[SOURCE MATERIAL Boundary: Start]
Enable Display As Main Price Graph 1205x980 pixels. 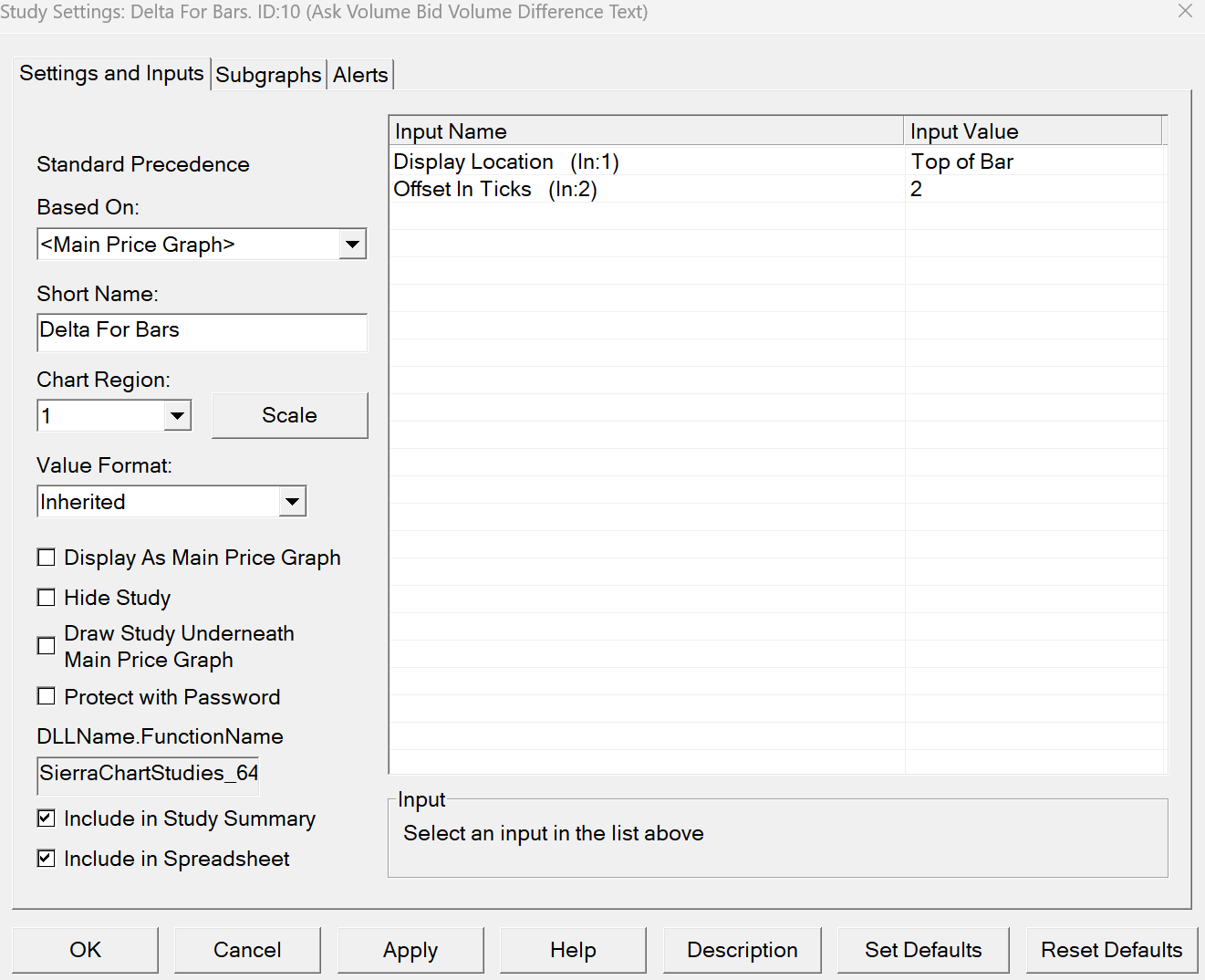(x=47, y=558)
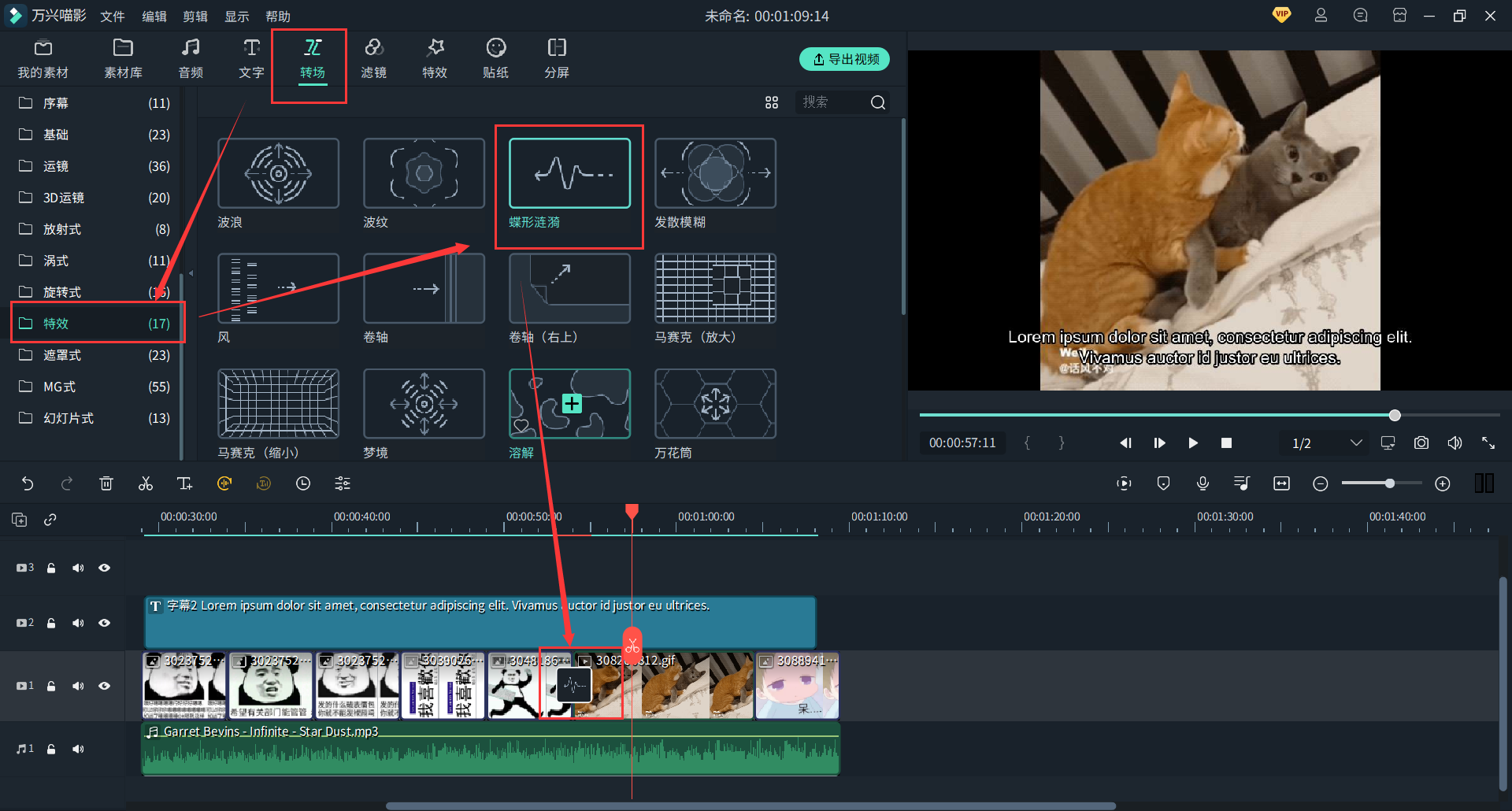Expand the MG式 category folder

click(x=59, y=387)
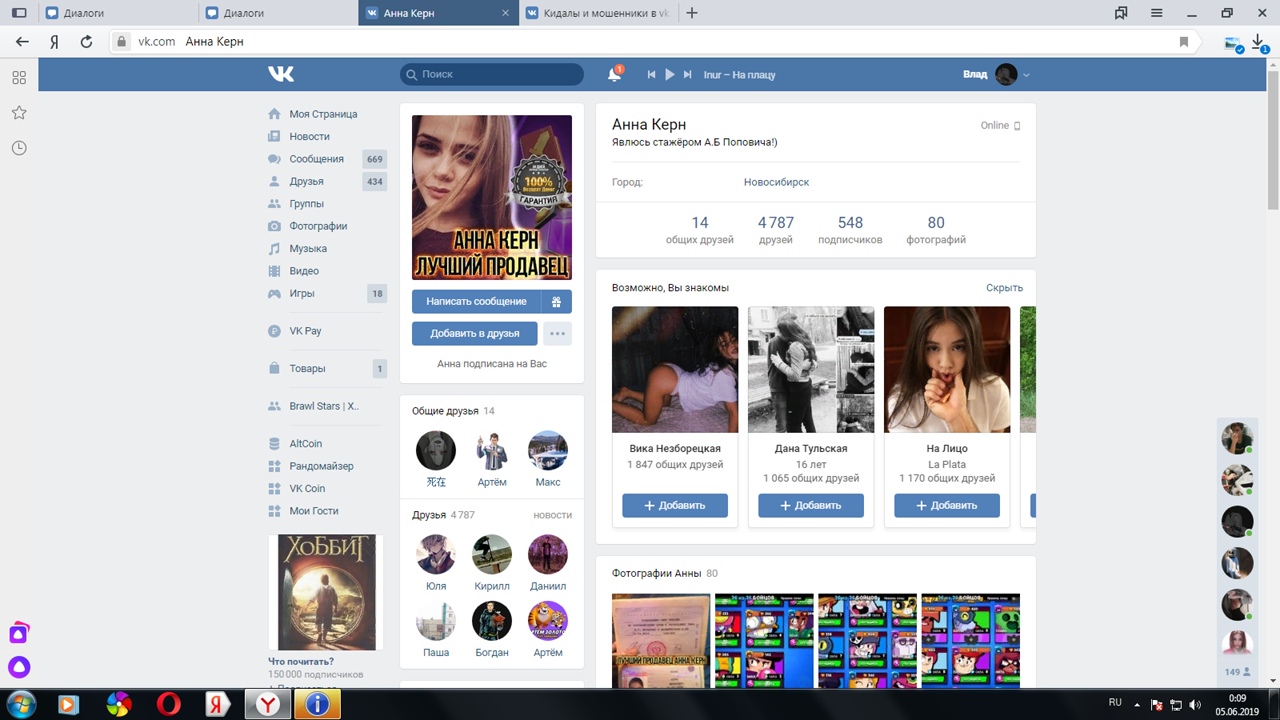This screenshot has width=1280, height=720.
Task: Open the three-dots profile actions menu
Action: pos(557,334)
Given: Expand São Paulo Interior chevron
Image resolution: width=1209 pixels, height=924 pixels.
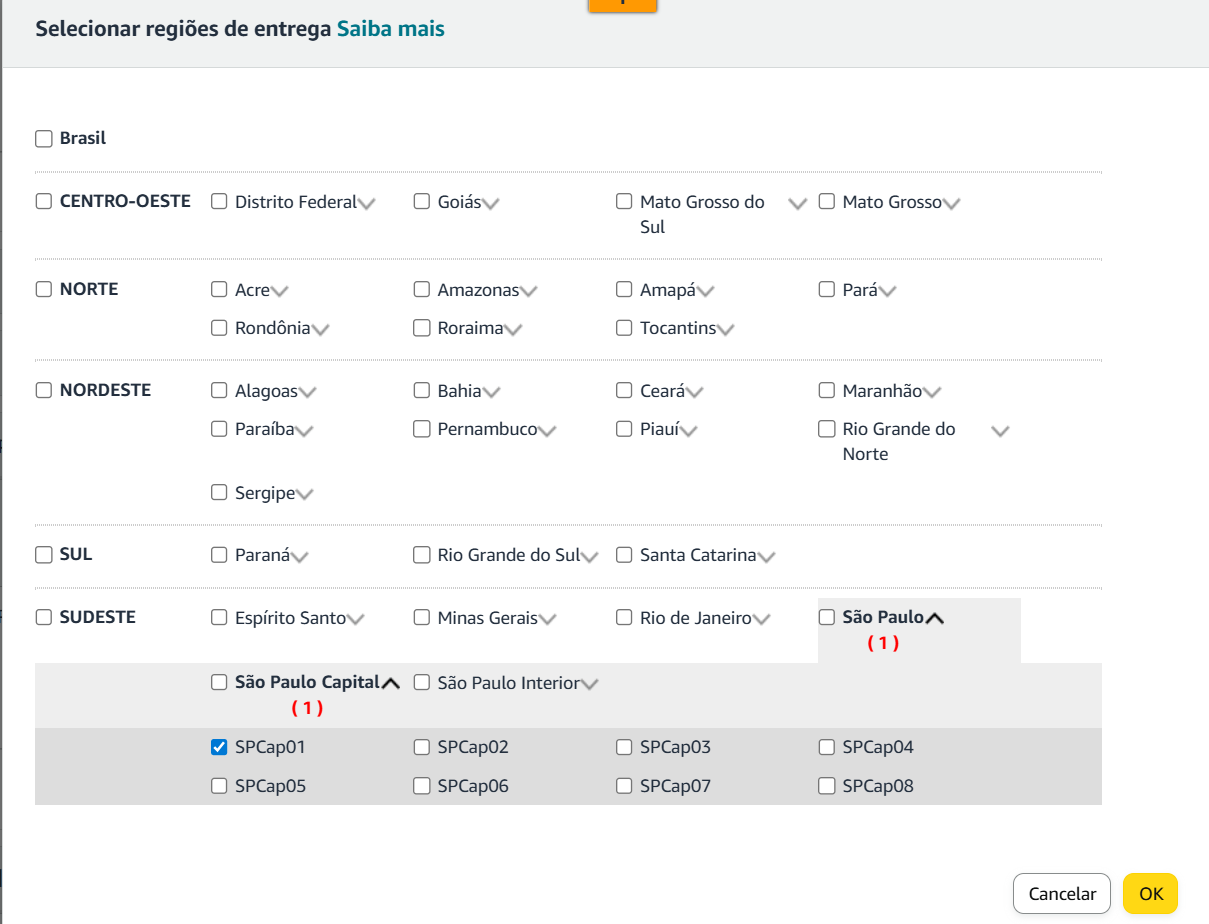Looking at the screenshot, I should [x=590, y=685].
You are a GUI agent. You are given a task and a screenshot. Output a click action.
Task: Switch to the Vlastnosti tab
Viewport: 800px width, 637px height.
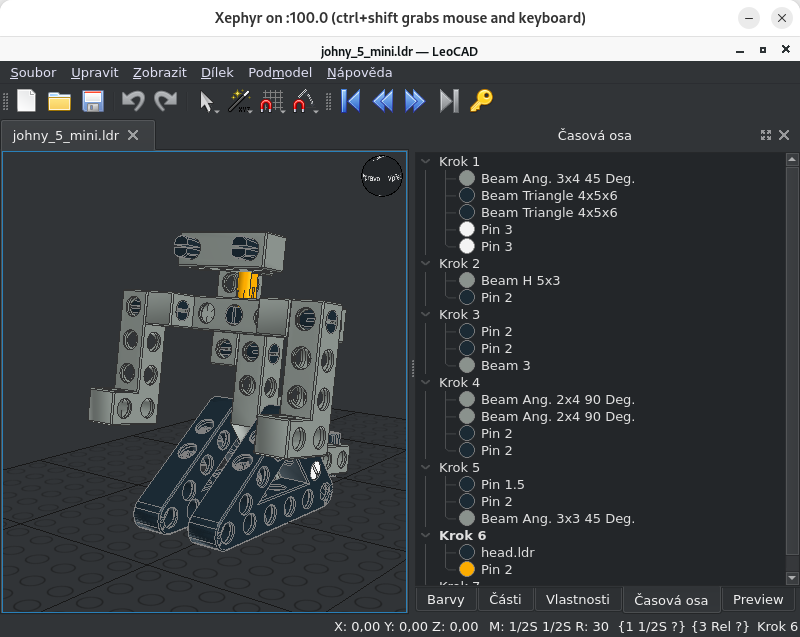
[SOURCE MATERIAL Boundary: End]
INSTRUCTIONS FOR THE TASK: Begin at the line containing "You are a GUI" and extract every line through the end of the records, inclusive, exactly and only; omit pictures.

RESULT OF THE EXERCISE:
You are a GUI agent. You are given a task and a screenshot. Output a click action.
Task: Switch to the Vlastnosti tab
Viewport: 800px width, 637px height.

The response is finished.